The review included 4 studies reporting the diagnostic performance of pelvic examination, 4 screening studies using abdominal ultrasound (n=8,162; a total of 10 participants with cancer), 3 screening studies using transvaginal ultrasound (n=2,953; a total of 10 participants with cancer), and 3 screening studies using CA-125 (n=28,642; a total of 26 participants with cancer).
In addition, 5 case series using abdominal ultrasound (n=677; a total of 178 participants with cancer), 2 case series using transvaginal ultrasound (n=323; a total of 49 participants with cancer), and 17 case series using CA-125 (n=1,923; a total of 912 participants with cancer) in women with known or suspected OC, were also included in the review.

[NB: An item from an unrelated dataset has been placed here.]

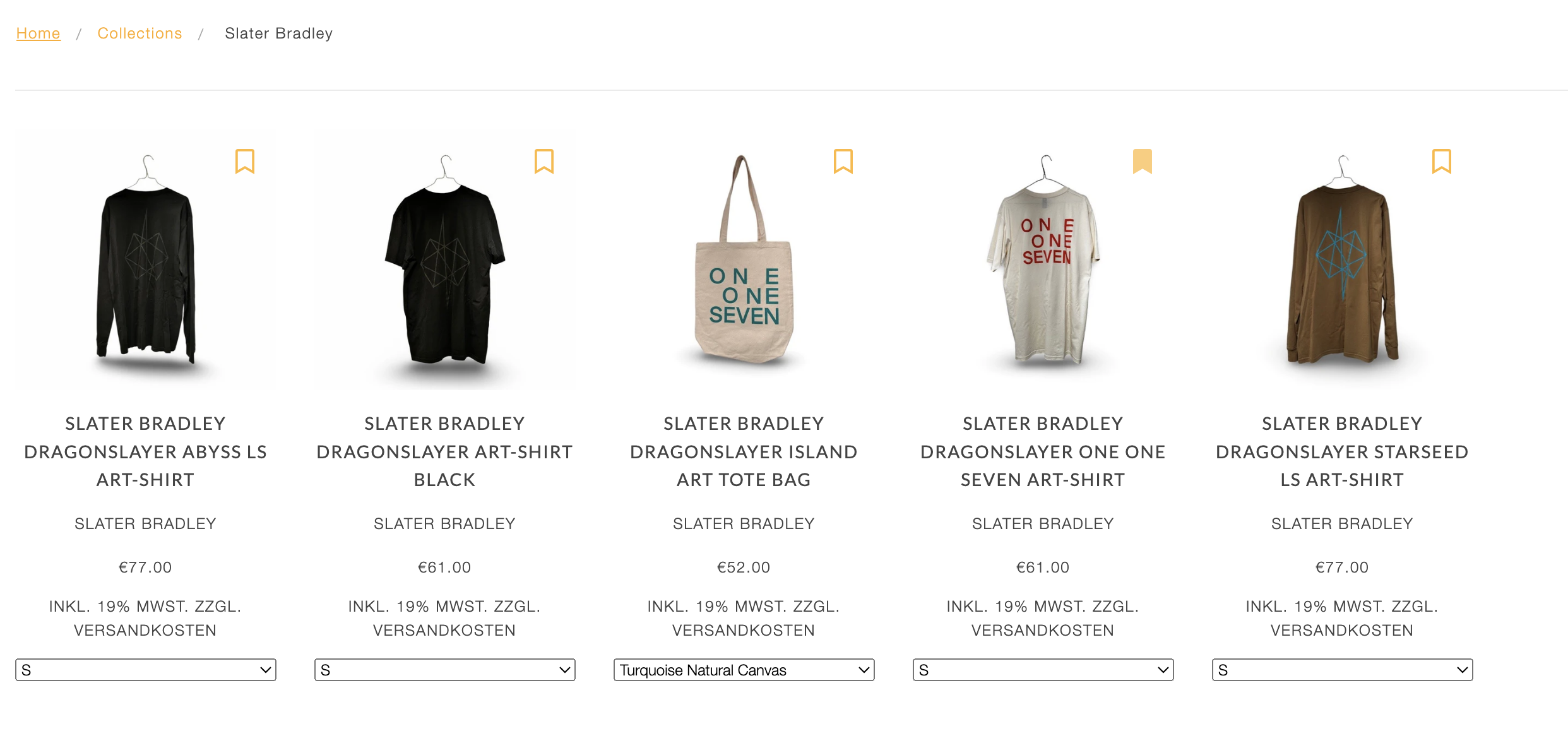Save the Island Art Tote Bag bookmark

click(x=843, y=161)
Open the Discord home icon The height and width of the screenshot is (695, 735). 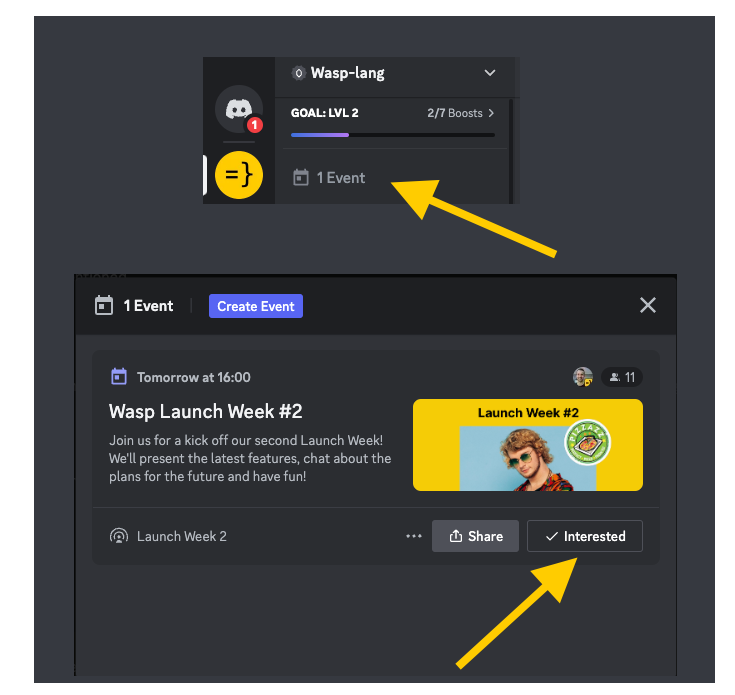(238, 109)
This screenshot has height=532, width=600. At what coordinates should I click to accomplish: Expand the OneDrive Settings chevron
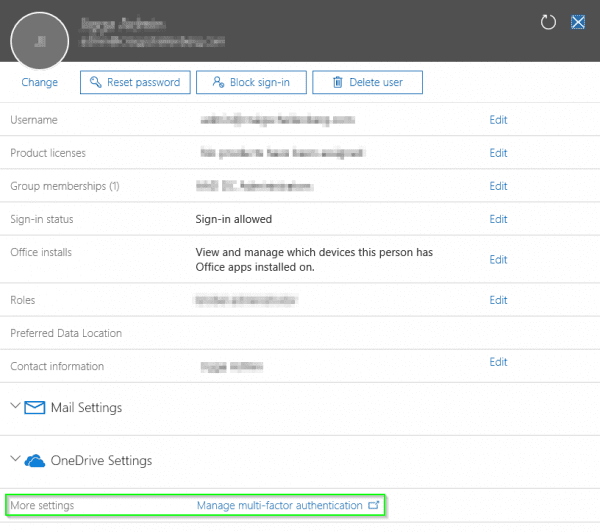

Pelvic examination was of limited value in screening for OC, although little data are available. Ultrasound had a summary sensitivity of 85% (95% confidence interval, CI: 80, 90) and a summary specificity of 93.8% (95% CI: 93.3, 94.3). Ultrasound had a predictive value of 1% in 50-year-old women, and 2% in women who had a relative with OC.
CA-125 had an overall summary sensitivity of 78% (95% CI: 73, 83), and a summary specificity of 98.9% (95% CI: 98.6, 99.2). CA-125 had a sensitivity of around 46 and 92% in detecting Stage I and Stage II OC, respectively. CA-125 had a predictive value of 3% in 50-year-old women of average risk, and 10% in those with a relative with OC.